Blog 3: “The Price of Everything” & Berger “Ways of Seeing”

Victor 25448 by Jean-Michel Basquiat

In “The Price of Everything” documentary Nathaniel Kahn chronicles the current issue around the art market and art when it comes to artists. At the start of the documentary it is said, “The only way to make sure culture artifacts survive is for them to have commercial value”. Throughout the rest of the documentary many artist like Larry Poons and art sellers speak on their perspectives with the selling of art marked up triple and more times much than it’s original selling value. Also, how older art is valued in comparison to contemporary pieces. The central point of the documentary relates to Berger’s point in “Ways of Seeing” on how much their has been a shift arts value. In addition to this how the social class of the rich is the center of the issue. In “The Price of Everything” art seller, Gavin Brown spoke about the purpose of art changing. Berger had said, “The experience of art, which at first was the experience of ritual, was set apart from the rest of life-precisely to be able to exercise power over it. Later the preserve of art became a social one. It entered the culture of the ruling class” (32). Therefore the main argument is that art changed overtime to become what it is because of the ruling class/rich and wealthy having power of what is valued. For them, the power comes with money that excludes them and the art pieces they are able to purchase out of the hands of others or anyone from the lower class. Due to this, the way artists are looked at and their work has changed. With emphasis being on the more wealthier or in the mainstream an artists is, the more their art has value in the eyes of others.

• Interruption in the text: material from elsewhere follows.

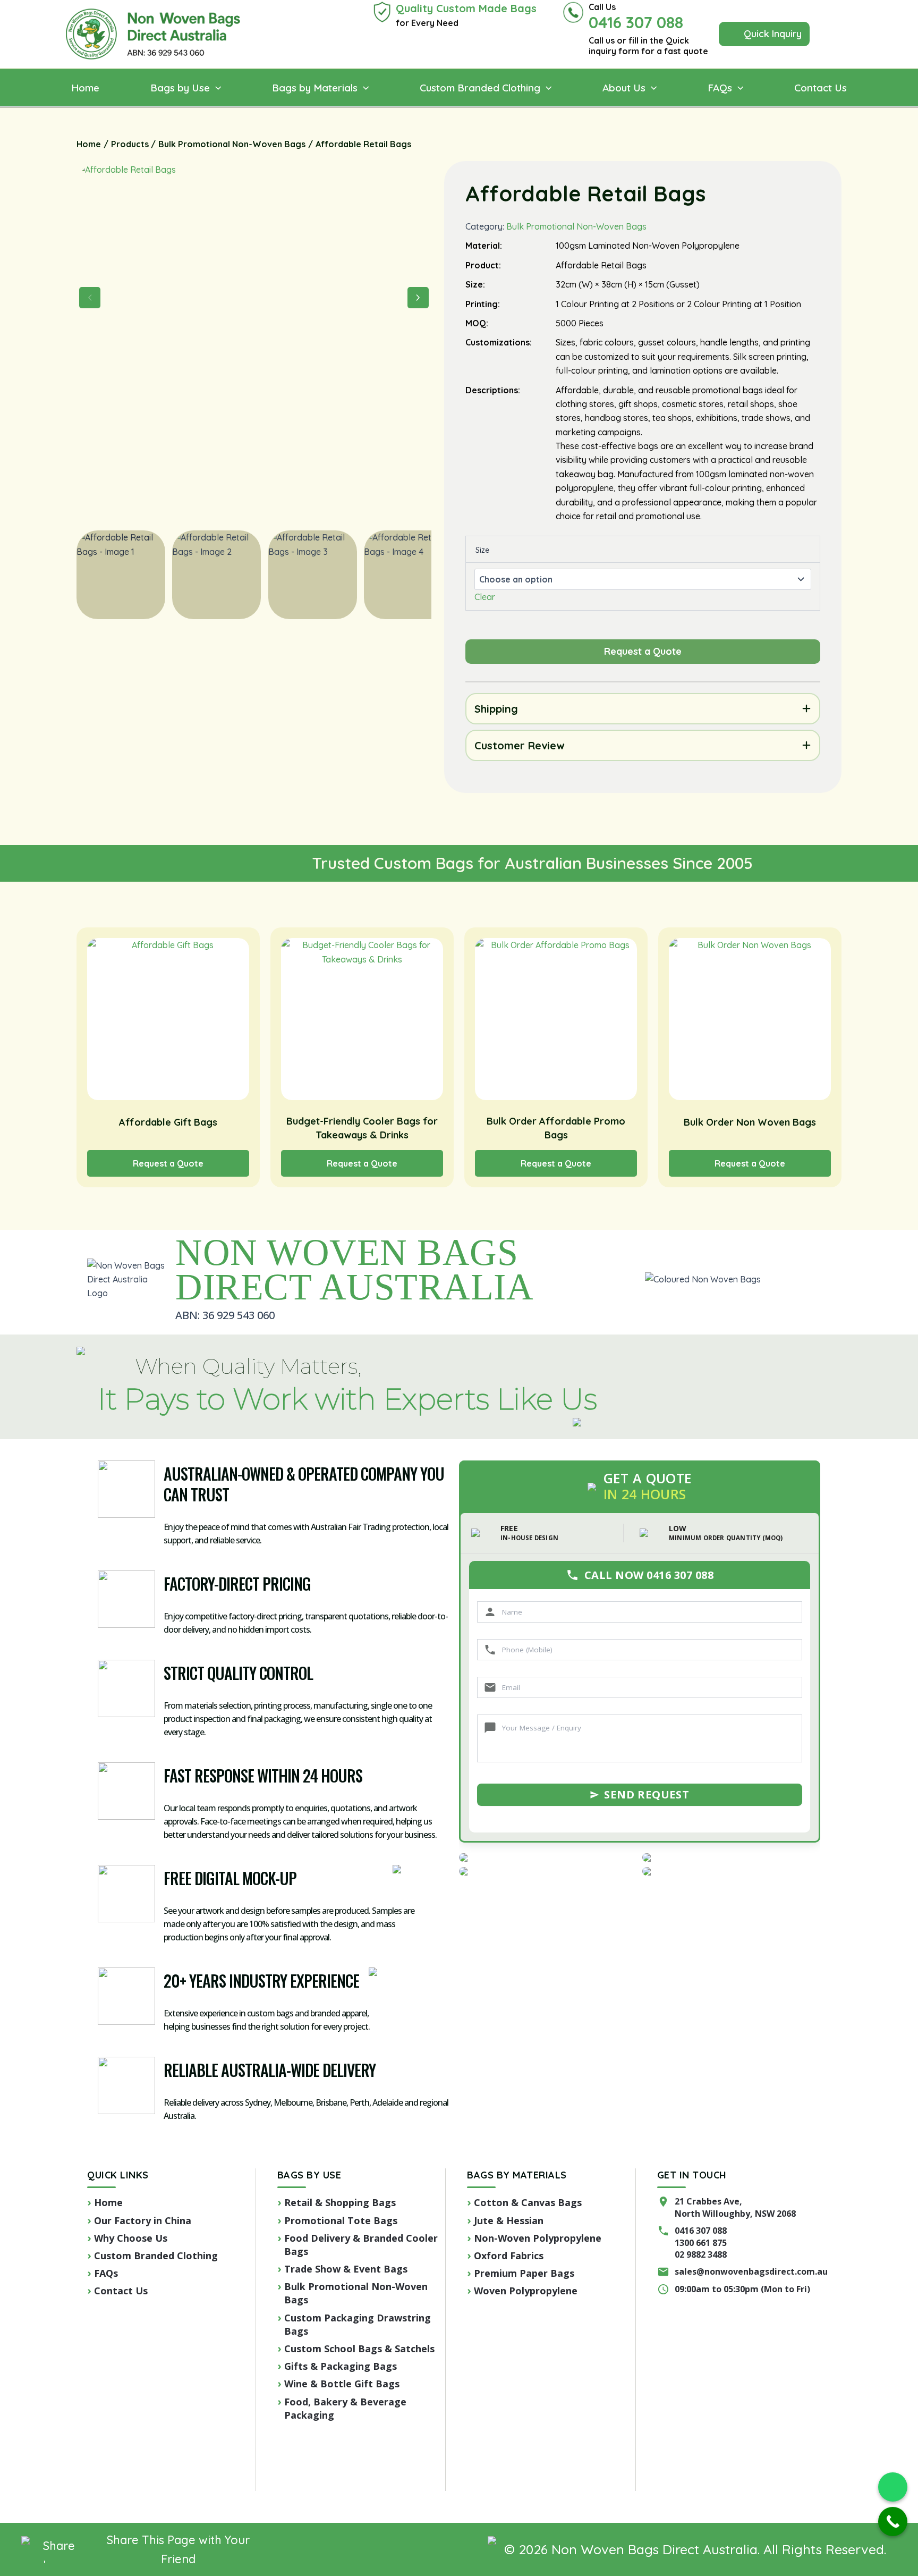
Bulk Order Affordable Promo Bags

Another thing that is mentioned is how the older works, that are preserved and sold at art shows have a connection to the rich buying them. Berger mentioned that, “the museums [art] are fully of holy relics which refer to a mystery which excludes them: the mystery of unaccountable wealth. Or, to put this another way, they believe that original masterpieces belong to the preserve (both materially and spiritually) of the rich” (24). For those that are rich them purchasing older works goes hand in hand with their mentality and perspective on wealth and needing to preserve with and the value of those exclusive pieces that they buy. An interesting analogy that was made by Barbara Rose is contemporary art being alike “a luxury brand”. Even though contemporary art pieces are more modern there is a connection made with calling it a luxury brand since luxury thrives off and markets primarily to the upper class that have the power through money to have accessibility to stuff over those from the lower class. Overall money gives the wealthy class the accessibility to purchase those art pieces and preserve who has access to it as well.

I think to a certain extent art should be held ethically accountable when it comes to how artists are getting the treatment that they do. A quote that stood out to me from Larry Poons is “I don’t think I’ll be alive today if I got rich then”. I read his quote as saying that for him he would have lost his place, his own ethics would have been messed up with how wealth when it came to art changed everything. His quote relates to ethics and Berger’s argument with art’s shift and who has the real power of things due to money. It is imperative that not only should art be ethically accountable but those buying the art and those selling it as a markup of artists original work/selling of it. Art and capital should be able to co-mingle to the extent when it comes to artists supporting themselves and creating. Artist should be able to get paid for their work without them getting the short end of the stick because someone is selling their work. Its their work they created and they should benefit from it. However the issue that comes up and is often asked with artist wanting to be paid of their value and their work is, The intention behind their creation(s)? Also with their purpose in being artists? Is the work they are creating for the sole gain of being known and wealthy or to be expressive and paid their work?

I agree with the point that intersects between the film and Berger. I feel as though art has shifted in the intent with creation. Wealth and the upper class is at the center of the art buying and it is looked if art is not being bought it’s not good or has no value at all. In the long run this has an effect on the way art is valued and how that affects other artists like Jean-Michel Basquiat of the past and contemporary ones as well like Njideka Akunyili Crosby. From the documentary it was mentioned that at he told George Condo his work was not being sold and had no idea if it was due to his race or him being an outcast to those around him that were successful artists in a different social class he was in at the time. Since wealth shares a connection to social class and race as well their is a lot of influences in how artists work is treated, consumed and valued. For many artists and those of the past it was a gamble taken to be one and on the outside of the art market with art selling being on the rise.

My position on that commonality speaks to my answers in 2 because of how their is a lack of ethics being taken around art being sold and the way artists are treated as a result. For art sellers they want to sell the art pieces their value is placed on benefiting from a sale(s). For artists they are put in a challenging position with possibly creating art that will sell and sacrificing doing what they want instead. For those in the upper class they are buying into what needs to be preserved when it comes to material in terms of wealth and art. Lastly, the question that can be sparked with knowing how artitst and their work is being effected, is how things can be worked out to their benefit with money/capital being connected to their art? Because as Gavin Brown explained it the two are “Siamese twins”.